**Directions**
Return the full listing, keeping every line exactly as it is.

**Input for this task**
BEGIN

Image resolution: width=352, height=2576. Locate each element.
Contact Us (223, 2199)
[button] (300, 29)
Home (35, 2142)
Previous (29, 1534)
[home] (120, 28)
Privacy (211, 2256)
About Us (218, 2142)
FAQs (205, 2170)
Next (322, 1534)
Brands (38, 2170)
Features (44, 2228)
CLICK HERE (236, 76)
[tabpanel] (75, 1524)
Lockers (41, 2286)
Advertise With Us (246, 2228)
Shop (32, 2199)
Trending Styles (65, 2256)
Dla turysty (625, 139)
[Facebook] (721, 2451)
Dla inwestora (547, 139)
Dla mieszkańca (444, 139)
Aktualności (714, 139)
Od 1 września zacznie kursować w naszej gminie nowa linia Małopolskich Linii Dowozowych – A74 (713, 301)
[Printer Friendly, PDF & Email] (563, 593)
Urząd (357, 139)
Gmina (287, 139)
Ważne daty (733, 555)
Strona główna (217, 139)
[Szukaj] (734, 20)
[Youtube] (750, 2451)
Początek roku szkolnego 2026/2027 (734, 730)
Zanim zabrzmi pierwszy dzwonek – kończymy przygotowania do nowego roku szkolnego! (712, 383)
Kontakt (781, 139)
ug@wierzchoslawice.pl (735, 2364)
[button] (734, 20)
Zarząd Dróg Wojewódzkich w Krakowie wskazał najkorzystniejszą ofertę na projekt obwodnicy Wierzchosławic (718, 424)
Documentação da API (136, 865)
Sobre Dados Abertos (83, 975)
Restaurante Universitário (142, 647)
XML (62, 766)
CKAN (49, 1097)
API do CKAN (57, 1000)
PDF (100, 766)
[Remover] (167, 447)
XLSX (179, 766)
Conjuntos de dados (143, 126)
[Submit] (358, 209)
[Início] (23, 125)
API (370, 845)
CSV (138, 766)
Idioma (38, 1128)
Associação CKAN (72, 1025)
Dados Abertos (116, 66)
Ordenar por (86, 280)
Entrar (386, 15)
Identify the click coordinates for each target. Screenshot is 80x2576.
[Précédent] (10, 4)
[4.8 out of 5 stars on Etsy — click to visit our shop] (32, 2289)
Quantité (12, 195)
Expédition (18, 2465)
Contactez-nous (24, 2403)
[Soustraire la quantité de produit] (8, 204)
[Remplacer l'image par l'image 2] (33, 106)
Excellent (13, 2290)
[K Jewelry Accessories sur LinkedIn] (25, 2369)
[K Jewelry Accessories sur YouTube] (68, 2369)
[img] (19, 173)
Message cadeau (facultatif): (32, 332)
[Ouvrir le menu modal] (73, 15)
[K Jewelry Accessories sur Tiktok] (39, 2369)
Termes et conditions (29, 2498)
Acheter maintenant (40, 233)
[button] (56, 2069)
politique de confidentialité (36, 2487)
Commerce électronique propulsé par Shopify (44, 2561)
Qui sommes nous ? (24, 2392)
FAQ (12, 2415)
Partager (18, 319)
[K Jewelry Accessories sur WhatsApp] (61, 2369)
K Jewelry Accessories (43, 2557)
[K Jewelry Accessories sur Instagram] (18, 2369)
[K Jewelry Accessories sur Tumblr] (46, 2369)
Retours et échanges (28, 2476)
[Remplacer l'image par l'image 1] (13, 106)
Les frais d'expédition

END

**Finished task**
Image resolution: width=352, height=2576. Locate each element.
Contact Us (223, 2199)
[button] (300, 29)
Home (35, 2142)
Previous (29, 1534)
[home] (120, 28)
Privacy (211, 2256)
About Us (218, 2142)
FAQs (205, 2170)
Next (322, 1534)
Brands (38, 2170)
Features (44, 2228)
CLICK HERE (236, 76)
[tabpanel] (75, 1524)
Lockers (41, 2286)
Advertise With Us (246, 2228)
Shop (32, 2199)
Trending Styles (65, 2256)
Dla turysty (625, 139)
[Facebook] (721, 2451)
Dla inwestora (547, 139)
Dla mieszkańca (444, 139)
Aktualności (714, 139)
Od 1 września zacznie kursować w naszej gminie nowa linia Małopolskich Linii Dowozowych – A74 (713, 301)
[Printer Friendly, PDF & Email] (563, 593)
Urząd (357, 139)
Gmina (287, 139)
Ważne daty (733, 555)
Strona główna (217, 139)
[Szukaj] (734, 20)
[Youtube] (750, 2451)
Początek roku szkolnego 2026/2027 (734, 730)
Zanim zabrzmi pierwszy dzwonek – kończymy przygotowania do nowego roku szkolnego! (712, 383)
Kontakt (781, 139)
ug@wierzchoslawice.pl (735, 2364)
[button] (734, 20)
Zarząd Dróg Wojewódzkich w Krakowie wskazał najkorzystniejszą ofertę na projekt obwodnicy Wierzchosławic (718, 424)
Documentação da API (136, 865)
Sobre Dados Abertos (83, 975)
Restaurante Universitário (142, 647)
XML (62, 766)
CKAN (49, 1097)
API do CKAN (57, 1000)
PDF (100, 766)
[Remover] (167, 447)
XLSX (179, 766)
Conjuntos de dados (143, 126)
[Submit] (358, 209)
[Início] (23, 125)
API (370, 845)
CSV (138, 766)
Idioma (38, 1128)
Associação CKAN (72, 1025)
Dados Abertos (116, 66)
Ordenar por (86, 280)
Entrar (386, 15)
Identify the click coordinates for each target. Screenshot is 80x2576.
[Précédent] (10, 4)
[4.8 out of 5 stars on Etsy — click to visit our shop] (32, 2289)
Quantité (12, 195)
Expédition (18, 2465)
Contactez-nous (24, 2403)
[Soustraire la quantité de produit] (8, 204)
[Remplacer l'image par l'image 2] (33, 106)
Excellent (13, 2290)
[K Jewelry Accessories sur LinkedIn] (25, 2369)
[K Jewelry Accessories sur YouTube] (68, 2369)
[img] (19, 173)
Message cadeau (facultatif): (32, 332)
[Ouvrir le menu modal] (73, 15)
[K Jewelry Accessories sur Tiktok] (39, 2369)
Termes et conditions (29, 2498)
Acheter maintenant (40, 233)
[button] (56, 2069)
politique de confidentialité (36, 2487)
Commerce électronique propulsé par Shopify (44, 2561)
Qui sommes nous ? (24, 2392)
FAQ (12, 2415)
Partager (18, 319)
[K Jewelry Accessories sur WhatsApp] (61, 2369)
K Jewelry Accessories (43, 2557)
[K Jewelry Accessories sur Instagram] (18, 2369)
[K Jewelry Accessories sur Tumblr] (46, 2369)
Retours et échanges (28, 2476)
[Remplacer l'image par l'image 1] (13, 106)
Les frais d'expédition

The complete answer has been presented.